The onshore yuan was little changed at 6.8088 per dollar, remaining close to Wednesday's one-month low of 6.8141. The currency has fallen approximately 0.6% against the U.S. dollar so far in June, putting it on track for its weakest monthly performance since December 2024.
Meanwhile, the offshore yuan traded at 6.8129 per dollar during Asian trading hours, posting only modest gains as investors remained cautious ahead of key U.S. inflation data.
Market participants are closely watching the upcoming U.S. core Personal Consumption Expenditures (PCE) inflation report, a key measure of inflation monitored by the Federal Reserve. Stronger-than-expected inflation data could reinforce expectations for additional U.S. interest rate hikes, further supporting the dollar.
The U.S. Dollar Index, which measures the greenback against six major currencies, remained near a 13-month high at 101.53. The dollar's continued strength has created pressure across Asian foreign exchange markets, including the Chinese yuan.
Analysts noted that the offshore yuan, often viewed as an anchor currency for the region, is beginning to face increasing pressure. Investors have started rebuilding hedging positions as technical resistance levels have been breached and expectations for higher U.S. interest rates continue to rise.
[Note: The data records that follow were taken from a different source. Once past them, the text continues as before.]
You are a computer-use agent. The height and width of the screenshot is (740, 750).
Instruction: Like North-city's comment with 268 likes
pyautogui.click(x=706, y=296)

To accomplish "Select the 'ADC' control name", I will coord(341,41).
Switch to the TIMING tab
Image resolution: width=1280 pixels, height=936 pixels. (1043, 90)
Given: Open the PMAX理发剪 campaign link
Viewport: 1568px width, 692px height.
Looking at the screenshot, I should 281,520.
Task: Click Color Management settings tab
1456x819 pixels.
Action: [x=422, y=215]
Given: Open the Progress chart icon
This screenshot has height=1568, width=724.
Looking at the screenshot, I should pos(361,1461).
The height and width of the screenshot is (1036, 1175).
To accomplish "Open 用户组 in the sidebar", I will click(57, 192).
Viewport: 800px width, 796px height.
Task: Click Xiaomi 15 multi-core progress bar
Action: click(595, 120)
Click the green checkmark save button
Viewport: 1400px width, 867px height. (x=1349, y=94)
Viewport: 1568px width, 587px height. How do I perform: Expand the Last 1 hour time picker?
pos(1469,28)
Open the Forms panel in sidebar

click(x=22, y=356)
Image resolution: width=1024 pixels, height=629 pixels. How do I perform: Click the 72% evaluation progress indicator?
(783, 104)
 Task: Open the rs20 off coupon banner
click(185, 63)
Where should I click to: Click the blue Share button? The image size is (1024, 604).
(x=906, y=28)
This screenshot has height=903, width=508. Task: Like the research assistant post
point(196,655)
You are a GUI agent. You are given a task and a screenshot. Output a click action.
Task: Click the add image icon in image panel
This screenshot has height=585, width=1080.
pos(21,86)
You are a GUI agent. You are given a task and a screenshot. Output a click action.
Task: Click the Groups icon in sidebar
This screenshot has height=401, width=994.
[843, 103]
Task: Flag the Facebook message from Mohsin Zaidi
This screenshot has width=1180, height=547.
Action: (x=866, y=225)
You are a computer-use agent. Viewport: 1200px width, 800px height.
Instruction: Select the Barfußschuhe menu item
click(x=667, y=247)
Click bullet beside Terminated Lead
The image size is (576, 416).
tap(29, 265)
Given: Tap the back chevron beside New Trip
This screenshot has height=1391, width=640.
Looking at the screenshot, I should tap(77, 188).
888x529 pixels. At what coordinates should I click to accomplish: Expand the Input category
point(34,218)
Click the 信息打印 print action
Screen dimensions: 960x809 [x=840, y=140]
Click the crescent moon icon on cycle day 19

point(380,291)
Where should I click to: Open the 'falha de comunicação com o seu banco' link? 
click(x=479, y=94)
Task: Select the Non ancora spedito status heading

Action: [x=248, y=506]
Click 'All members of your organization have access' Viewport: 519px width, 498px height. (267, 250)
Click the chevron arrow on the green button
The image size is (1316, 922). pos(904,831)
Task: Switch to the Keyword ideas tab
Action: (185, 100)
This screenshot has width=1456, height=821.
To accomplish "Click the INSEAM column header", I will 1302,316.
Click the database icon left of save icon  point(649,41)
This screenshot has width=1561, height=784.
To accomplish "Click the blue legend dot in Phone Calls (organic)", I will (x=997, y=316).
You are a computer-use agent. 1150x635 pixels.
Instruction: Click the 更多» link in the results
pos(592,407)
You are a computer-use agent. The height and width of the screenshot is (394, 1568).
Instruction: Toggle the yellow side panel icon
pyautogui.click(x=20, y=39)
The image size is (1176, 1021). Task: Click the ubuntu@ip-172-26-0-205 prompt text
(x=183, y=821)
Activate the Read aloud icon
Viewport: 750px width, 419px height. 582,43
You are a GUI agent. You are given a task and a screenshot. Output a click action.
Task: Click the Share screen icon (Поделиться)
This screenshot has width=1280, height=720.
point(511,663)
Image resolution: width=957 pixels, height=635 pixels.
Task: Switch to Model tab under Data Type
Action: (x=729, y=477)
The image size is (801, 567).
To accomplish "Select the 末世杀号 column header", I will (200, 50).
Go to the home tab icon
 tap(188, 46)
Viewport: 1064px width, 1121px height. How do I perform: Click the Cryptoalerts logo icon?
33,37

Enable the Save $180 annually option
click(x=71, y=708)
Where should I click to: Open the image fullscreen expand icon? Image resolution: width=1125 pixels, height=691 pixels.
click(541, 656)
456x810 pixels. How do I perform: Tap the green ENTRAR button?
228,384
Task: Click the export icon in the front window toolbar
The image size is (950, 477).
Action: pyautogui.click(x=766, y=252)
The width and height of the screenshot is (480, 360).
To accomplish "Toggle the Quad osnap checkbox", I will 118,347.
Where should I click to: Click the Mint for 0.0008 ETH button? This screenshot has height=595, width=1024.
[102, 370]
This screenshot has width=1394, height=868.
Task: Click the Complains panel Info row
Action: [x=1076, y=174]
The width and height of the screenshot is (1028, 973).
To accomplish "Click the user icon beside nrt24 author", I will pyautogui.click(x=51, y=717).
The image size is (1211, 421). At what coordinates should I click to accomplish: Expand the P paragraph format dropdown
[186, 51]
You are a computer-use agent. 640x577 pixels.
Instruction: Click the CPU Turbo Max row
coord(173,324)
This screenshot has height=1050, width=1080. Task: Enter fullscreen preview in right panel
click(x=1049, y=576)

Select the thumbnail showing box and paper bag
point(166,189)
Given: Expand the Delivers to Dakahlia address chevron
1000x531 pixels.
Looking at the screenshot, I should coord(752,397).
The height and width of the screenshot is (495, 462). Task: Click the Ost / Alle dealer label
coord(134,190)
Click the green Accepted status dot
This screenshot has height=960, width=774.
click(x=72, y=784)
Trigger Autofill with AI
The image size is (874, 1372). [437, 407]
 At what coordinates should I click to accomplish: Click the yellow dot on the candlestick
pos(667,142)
Trading activity in the yuan market reached exceptionally high levels. Spot trading volume between the yuan and the U.S. dollar climbed to a record $71.4 billion on Wednesday, reflecting heightened market participation and increased investor positioning.
Before markets opened, the People's Bank of China set the daily midpoint fixing at 6.8209 per dollar, its weakest level since late May and notably weaker than market expectations. Under China's managed currency system, the yuan is allowed to fluctuate within a 2% trading band on either side of the official midpoint.
Bank of America analysts said the outlook for the yuan during the second half of the year appears increasingly challenging as they now expect the U.S. Federal Reserve to deliver three additional interest rate hikes. Higher U.S. rates could widen the yield gap between China and the United States, increasing pressure on the Chinese currency.
Despite these concerns, the bank maintained its year-end forecast of 6.70 yuan per dollar, citing continued dollar selling by Chinese exporters as a factor that could provide support to the currency.
Investors will continue monitoring U.S. inflation data, Federal Reserve policy expectations, and China's economic conditions for clues about the yuan's direction in the coming months. While the currency has remained relatively stable compared with some regional peers, sustained dollar strength may continue to present challenges for China's currency outlook.